Reputacja: 1 Nanatar ma wspaniałą reputacjęNanatar ma wspaniałą reputacjęNanatar ma wspaniałą reputacjęNanatar ma wspaniałą reputacjęNanatar ma wspaniałą reputacjęNanatar ma wspaniałą reputacjęNanatar ma wspaniałą reputacjęNanatar ma wspaniałą reputacjęNanatar ma wspaniałą reputacjęNanatar ma wspaniałą reputacjęNanatar ma wspaniałą reputację
Noc 22 Brauzeit 2518 KI, mur Herrendorfu

Była chwila, że zielony blask niematwych ślepiów hipnotyzował małą adeptkę o różnych oczach. Niepokojąco nowe oblicze Dhar, odebrało wiele z odwagi Olivii, ale ubytki owe łatał upór i zwykła młodzieńcza złość. Młodzieńcy odrzuceni przez dziewczyny wyładowywali się na kolegach, dzbanach glinianych i odrzwiach, w skutek czego te pozostawały chybotliwe. Dziewczęta kaprysiły i dokuczały koleżankom, zaś owej chwili panna Hochberg centralizowała swój gniew na sługach władcy marionetek.

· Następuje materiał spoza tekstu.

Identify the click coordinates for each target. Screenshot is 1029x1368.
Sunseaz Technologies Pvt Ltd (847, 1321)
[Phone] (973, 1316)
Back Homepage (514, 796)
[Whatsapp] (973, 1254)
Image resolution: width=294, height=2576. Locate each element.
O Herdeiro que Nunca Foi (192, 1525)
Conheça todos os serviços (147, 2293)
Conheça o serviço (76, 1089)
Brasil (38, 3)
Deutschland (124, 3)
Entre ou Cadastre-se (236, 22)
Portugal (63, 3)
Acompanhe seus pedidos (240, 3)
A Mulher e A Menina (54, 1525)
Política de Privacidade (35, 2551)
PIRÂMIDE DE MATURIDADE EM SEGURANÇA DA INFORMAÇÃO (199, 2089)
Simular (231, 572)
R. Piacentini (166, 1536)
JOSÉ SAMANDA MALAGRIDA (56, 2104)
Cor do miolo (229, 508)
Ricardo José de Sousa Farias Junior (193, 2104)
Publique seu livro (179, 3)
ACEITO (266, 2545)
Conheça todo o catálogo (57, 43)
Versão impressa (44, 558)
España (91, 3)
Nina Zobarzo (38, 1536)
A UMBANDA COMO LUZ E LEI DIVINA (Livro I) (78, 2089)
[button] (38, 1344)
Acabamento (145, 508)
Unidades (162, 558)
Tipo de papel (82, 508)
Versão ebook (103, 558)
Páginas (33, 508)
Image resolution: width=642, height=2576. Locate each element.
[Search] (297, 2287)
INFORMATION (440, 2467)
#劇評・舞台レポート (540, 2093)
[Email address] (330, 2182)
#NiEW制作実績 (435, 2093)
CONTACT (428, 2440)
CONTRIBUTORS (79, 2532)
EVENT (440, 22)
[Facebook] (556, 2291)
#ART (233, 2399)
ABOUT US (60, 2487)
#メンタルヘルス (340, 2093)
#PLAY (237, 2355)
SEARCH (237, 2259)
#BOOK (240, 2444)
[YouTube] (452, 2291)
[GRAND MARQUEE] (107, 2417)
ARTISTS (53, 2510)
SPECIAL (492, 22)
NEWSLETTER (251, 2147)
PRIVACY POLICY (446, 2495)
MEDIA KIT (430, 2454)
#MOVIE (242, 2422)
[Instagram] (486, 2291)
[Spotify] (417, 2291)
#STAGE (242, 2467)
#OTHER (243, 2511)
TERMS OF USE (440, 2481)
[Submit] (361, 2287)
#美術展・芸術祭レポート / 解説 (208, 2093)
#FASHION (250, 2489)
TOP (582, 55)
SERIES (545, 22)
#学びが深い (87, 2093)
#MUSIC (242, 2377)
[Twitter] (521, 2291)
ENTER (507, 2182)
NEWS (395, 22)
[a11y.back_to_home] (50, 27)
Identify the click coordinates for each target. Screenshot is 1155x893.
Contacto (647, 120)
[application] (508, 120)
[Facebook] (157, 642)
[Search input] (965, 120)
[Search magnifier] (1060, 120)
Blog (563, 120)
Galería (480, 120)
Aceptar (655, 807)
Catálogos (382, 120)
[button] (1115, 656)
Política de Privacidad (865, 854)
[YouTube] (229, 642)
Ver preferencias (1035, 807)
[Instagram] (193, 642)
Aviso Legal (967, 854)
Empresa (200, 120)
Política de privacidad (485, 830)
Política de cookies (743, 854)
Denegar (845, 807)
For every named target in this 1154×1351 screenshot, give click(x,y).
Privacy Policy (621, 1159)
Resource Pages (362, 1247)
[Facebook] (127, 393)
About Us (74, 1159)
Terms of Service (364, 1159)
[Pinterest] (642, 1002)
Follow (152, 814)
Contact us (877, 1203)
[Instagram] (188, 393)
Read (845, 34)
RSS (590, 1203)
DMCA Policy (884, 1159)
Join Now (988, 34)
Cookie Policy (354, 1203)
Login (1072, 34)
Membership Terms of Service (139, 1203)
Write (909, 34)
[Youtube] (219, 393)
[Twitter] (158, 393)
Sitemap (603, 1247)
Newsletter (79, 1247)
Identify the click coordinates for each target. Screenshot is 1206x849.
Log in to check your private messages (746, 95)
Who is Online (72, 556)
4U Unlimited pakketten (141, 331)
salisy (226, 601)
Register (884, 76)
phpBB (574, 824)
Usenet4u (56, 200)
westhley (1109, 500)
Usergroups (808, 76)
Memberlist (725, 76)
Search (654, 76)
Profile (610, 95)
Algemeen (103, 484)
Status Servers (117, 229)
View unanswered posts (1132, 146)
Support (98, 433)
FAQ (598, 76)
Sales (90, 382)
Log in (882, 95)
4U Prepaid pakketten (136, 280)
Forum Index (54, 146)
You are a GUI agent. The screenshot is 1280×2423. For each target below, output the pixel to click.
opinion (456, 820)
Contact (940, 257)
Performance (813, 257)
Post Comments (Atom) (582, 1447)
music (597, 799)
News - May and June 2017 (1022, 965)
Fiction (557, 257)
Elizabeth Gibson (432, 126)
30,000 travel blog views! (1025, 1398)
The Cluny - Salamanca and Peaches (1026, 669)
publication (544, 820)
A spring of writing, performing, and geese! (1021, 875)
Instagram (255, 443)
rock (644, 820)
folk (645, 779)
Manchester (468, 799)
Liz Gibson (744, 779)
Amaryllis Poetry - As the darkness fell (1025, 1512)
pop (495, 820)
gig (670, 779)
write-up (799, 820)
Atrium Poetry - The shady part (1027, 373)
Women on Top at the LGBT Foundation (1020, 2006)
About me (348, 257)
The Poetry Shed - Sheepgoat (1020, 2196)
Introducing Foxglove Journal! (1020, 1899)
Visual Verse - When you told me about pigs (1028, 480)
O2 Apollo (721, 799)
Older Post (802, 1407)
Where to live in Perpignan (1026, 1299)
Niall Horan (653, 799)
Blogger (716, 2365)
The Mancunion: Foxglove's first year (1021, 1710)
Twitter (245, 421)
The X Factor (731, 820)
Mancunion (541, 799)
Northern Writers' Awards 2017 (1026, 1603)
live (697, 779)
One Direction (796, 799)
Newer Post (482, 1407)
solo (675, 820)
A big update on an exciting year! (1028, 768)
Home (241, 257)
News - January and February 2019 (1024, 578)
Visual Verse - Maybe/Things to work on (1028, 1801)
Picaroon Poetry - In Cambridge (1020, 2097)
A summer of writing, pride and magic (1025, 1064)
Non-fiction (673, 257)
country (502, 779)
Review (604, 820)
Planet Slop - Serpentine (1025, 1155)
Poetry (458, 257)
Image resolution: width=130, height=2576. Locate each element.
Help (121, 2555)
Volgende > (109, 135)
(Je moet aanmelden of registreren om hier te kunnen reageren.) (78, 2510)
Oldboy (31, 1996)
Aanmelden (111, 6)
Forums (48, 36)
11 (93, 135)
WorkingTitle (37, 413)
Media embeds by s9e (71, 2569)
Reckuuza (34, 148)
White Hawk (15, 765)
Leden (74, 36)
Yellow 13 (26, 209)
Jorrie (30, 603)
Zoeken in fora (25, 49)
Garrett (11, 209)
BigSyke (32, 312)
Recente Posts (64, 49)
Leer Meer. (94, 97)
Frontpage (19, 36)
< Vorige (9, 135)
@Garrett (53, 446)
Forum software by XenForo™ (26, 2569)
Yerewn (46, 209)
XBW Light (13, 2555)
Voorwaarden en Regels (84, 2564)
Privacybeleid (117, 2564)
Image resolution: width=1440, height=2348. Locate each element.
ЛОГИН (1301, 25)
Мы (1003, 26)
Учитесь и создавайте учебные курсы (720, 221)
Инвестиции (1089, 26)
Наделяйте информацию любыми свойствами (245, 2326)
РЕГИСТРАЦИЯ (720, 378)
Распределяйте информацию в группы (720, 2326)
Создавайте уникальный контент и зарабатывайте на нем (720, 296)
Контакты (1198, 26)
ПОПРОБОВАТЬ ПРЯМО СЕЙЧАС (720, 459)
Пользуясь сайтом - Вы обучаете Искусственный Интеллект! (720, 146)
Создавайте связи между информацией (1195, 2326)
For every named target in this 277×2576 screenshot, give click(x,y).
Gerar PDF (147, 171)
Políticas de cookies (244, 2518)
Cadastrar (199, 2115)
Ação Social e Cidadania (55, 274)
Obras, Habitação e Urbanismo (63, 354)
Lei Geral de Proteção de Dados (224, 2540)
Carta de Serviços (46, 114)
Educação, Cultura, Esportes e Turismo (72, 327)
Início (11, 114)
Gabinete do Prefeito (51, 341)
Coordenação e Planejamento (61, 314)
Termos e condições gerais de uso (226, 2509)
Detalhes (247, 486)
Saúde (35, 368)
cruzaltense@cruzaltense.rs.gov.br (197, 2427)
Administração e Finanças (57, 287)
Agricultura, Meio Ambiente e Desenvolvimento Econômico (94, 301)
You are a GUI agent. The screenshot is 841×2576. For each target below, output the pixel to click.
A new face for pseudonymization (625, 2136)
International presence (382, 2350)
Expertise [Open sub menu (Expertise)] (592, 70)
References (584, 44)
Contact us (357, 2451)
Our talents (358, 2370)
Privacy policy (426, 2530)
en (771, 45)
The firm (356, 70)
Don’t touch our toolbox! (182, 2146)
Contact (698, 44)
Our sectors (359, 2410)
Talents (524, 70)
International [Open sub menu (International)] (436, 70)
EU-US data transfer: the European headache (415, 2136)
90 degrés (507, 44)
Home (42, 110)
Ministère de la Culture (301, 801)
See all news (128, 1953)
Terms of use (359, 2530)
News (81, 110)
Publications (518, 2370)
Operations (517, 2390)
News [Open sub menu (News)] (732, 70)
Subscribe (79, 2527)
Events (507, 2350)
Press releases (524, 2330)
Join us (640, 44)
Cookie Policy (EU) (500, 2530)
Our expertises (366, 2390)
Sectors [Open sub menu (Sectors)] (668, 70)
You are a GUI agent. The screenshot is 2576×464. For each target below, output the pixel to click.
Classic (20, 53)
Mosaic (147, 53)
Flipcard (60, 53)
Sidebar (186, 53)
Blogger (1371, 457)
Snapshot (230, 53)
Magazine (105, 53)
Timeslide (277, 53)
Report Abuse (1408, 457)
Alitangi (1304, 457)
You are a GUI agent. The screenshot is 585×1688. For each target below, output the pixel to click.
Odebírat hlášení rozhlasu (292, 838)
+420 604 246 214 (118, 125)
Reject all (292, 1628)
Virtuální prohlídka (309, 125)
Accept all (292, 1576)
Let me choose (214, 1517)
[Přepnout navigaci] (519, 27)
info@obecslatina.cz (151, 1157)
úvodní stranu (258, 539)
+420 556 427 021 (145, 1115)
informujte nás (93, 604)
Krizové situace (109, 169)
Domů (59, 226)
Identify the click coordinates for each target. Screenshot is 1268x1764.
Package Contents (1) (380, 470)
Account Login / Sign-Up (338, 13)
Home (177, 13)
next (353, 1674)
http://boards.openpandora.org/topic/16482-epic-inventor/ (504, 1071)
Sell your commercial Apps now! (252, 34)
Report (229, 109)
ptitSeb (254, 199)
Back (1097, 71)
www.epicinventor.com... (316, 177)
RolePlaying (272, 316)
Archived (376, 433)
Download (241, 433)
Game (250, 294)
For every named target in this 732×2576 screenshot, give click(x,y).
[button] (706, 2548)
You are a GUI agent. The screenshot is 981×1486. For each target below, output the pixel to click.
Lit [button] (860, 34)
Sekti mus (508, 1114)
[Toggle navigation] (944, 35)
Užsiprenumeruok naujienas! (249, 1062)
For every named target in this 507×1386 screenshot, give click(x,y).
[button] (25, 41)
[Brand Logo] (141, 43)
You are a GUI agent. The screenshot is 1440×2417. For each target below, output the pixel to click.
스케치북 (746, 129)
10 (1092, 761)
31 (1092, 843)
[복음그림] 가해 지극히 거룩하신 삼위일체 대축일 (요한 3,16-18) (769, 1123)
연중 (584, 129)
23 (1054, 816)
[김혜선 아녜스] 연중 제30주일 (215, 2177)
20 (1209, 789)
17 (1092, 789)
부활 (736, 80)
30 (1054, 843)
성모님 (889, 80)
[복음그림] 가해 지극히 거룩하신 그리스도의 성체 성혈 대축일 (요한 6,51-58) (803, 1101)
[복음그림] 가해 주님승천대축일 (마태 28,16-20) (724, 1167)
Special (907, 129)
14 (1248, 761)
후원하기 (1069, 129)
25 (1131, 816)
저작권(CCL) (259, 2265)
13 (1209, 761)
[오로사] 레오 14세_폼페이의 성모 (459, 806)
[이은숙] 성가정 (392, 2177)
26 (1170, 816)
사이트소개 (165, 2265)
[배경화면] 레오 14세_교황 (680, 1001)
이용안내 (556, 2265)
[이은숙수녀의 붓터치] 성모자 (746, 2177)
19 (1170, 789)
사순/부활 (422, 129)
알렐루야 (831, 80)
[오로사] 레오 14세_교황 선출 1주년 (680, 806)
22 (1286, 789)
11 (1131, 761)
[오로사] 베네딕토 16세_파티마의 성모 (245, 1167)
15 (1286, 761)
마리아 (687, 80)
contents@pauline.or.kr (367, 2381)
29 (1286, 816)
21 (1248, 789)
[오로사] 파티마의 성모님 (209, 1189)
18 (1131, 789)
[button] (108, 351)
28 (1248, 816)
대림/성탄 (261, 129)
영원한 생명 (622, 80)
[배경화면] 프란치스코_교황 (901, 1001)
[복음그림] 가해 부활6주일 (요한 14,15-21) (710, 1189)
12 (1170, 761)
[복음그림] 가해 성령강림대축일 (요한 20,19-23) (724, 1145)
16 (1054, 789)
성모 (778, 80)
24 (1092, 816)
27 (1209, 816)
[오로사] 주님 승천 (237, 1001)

Nie będąc wojownikiem, nie zamierzała postępować pochopnie i w szale atakować budzących zgrozę ożywieńców. Skupiając się na roli "płomienia", jak wyczytała w księgach, tak nazywali strategosi herosa budującego morale armii, panna z Remer zmobilizowała zgodny szturm chłopski na stanowiska próchniaków. Między szeregi wieśniaków niczym błyskawice podczas burzy wdarli się jej dzielni kamraci, łamiąc szeregi nieumarłych orężem wspieranym odwagą i nieustępliwością.

Nastawiona na przeżyć, lub nie, Olivia Hochberg niemal instynktownie wykreśliła gwiazdę strumieni magii, porządkowała eter, by osłabić energię rozpadu i zmieszania. Wykreślona w skupieniu gwiazda wykwitła skromnie pod stopami adeptki. Dziewczyna została trochę z tyłu za towarzyszami, zważyła miecz, w ręce drugiej dzidę, uznała, że nie poręcznie, za ciężko. Zamieniła dłonie, do lewej dzidę, miecz do prawej. Bo wolała władać lewą. Spostrzegła pustkę zielonych nieoczu. Ominął szpicę i zmierzał ku niej, niepewnie w obliczu uporządkowanego eteru, przebrzydły próchnościotrup. Wykorzystując chwilę, Olivia zastawiła najprostszą z możliwych pułpak, cofając się o krok cisnęła dzidą poprzek drogi ożywieńca, by wbity oszczep tworzył rolę zasieków. Zważyła miecz w dwu rękach, biorąc pewny chwyt, ustawiła się bokiem, gotowa wykonać poprzeczne cięcie kiedy szkieletor będzie przekraczał przeszkodę, lub ją usuwał. Zaś podczas ataku nie krzyczała imienia zgniłego dawno maga, za to wzywała bliskiego jej sercu, szczególnie wobec takiej niedoli Hansa.

- Hans, Hans napierają na mnie! Próchnielce!